The UAE saw even larger trade expansion over the past year, with non-oil exports growing 28 percent year over year to 561.2 billion dirhams ($153.8 billion).

Investments for the DHL Express segment will be made in hub and gateway facilities, as well as enhancing aviation capacity to improve service efficiency and delivery speed.

DHL Global Forwarding will expand its overall presence in the Middle East, invest in fleet of aircraft and trucks and pursue joint venture initiatives such as its recent partnership with Etihad Rail.

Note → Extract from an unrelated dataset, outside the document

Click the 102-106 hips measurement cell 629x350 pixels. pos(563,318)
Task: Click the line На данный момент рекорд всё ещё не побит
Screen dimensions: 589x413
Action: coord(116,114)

For DHL Supply Chain, there will be an expansion of the contract logistics offering in both the UAE and Saudi Arabia, which includes increasing warehousing capacity, upgrading equipment and integrating advanced technology to optimize operations.

DHL eCommerce entered the Saudi Arabian market in February by acquiring a minority stake in parcel delivery company AJEX Logistics Services, which has a network that includes over 50 facilities and a fleet of more than 900 vehicles.

Although the company is penetrating a region known largely for its oil production, DHL emphasized its commitment to sustainability, including investments in alternative fuel, electric delivery vehicles, aviation fuels in air freight and biofuels for road and ocean freight, as well as solar energy and clean power for facilities.

The commitment is aimed at building more sustainable supply chains, and helping customers achieve their net-zero ambitions.

Both Saudi Arabia and the UAE have net-zero emissions goals for 2060 and 2050, respectively.